"Dear Prudence" by Amanda Grieme

Thursday, August 26, 2010

Dear Janice... Hurt

The Eve 3/27- Hurt

Dear Janice -

Sadly I think that you were one of us, and nobody recognized it because of your “raw iron soul,” as Jim Morrison so eloquently put it. You are a legend; you set the standard for a hard-living, hard-loving, and hard-drinking Blues singing mama, but from what I gather, your perception of yourself was not good, and it led to your Heroin overdose in 1970.

Apparently you had a seemingly happy childhood, but your transition into womanhood was difficult; I can relate. As a teenager, you tended to gain weight, your hair became unruly, and you developed scarring acne, that not only scarred your face, but your self-image; then you became rebellious, drinking and drugging, you avoided mirrors, and became an outcast among your peers. But luckily for you, your voice cradled you, but not long enough.

Man, you were so remarkable; when I listen to your music, it exudes so much passion that I can taste it ...but I can also see something. I can see that darkness in your eyes, that unfounded shame, that feeling like you weren’t worthy of the attention that you received, that self-loathing, and fear of rejection, like what happened to you as a high school kid. It all ate at you, and it is evident in photos. In studio shots you look completely lost; “who am I?” Your embarrassed of the camera, afraid that the photographer doesn’t think you are worthy of being a subject.

It is obvious; only models learn the art of faking contrived photography, but we unfortunately think that we aren’t worthy if we don’t emulate their grace. When truly, like in wildlife photography, I think that the best photos are candid photos; the pictures that capture the spirit in someone’s eyes or gaze, or the truth behind a smile or a frown.

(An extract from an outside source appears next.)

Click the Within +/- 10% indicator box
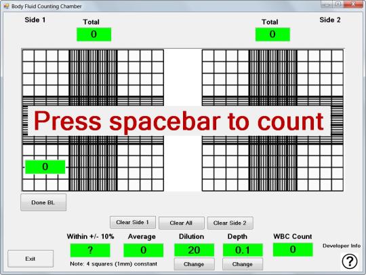 coord(90,250)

The most remarkable photos of you, the one’s that capture your exquisite beauty and spirit are shots of you in mid-performance; you were seductive, alive, and beautiful. I wish you could have seen that; maybe you’d still be around. I know what it’s like to hate mirrors.

I wonder if you used to starve yourself, too? Perhaps your diet consisted of whiskey, cigarettes, and an occasional dropper full of liquid acid, etc.. You probably thought that it was a sure fire way to stay thin, right? I did that for a while, although my “meal” of choice was gin, and a whole lot of it. I did throw in olives from time to time; that’s a vegetable, right? Oh, and if I became hungry, I would simply smoke a cigarette, or ten. Did you do that?

But my favorite self-loathing remedy was to simply poison myself. I would eat two bowls of cereal, would look in the mirror, hate what I saw, and run to my “drawer” and grab the little brown bottle, well aware that it would make me violently ill for the next four hours, or so. I had better come up with an excuse for my flu-like behavior, quick (I can hardly type this without getting sick). It was called Syrup of Ipecac, and I forget how I discovered it, but I did. To this moment, I cannot encounter anything that even remotely reminds me of the stuff without gagging, or worse (talk about a powerful conditioned response).

Although I have grown away from the physically debilitating part of the eating disorder affliction, it still manifests itself in different ways; Frieda, my cognitive therapist says that it is a control issue, not a weight issue. I agree. I used to try to purge my negative feelings, not necessarily food. I could control what would enter and exit my body, when I had no control over my emotions, pendulum-like mood, and sometimes my behavior. I had a completely warped perception of who I was, and what I saw, hidden behind a huge smile for the rest of the world; I hated.

I wish that I could have shared this with you earlier.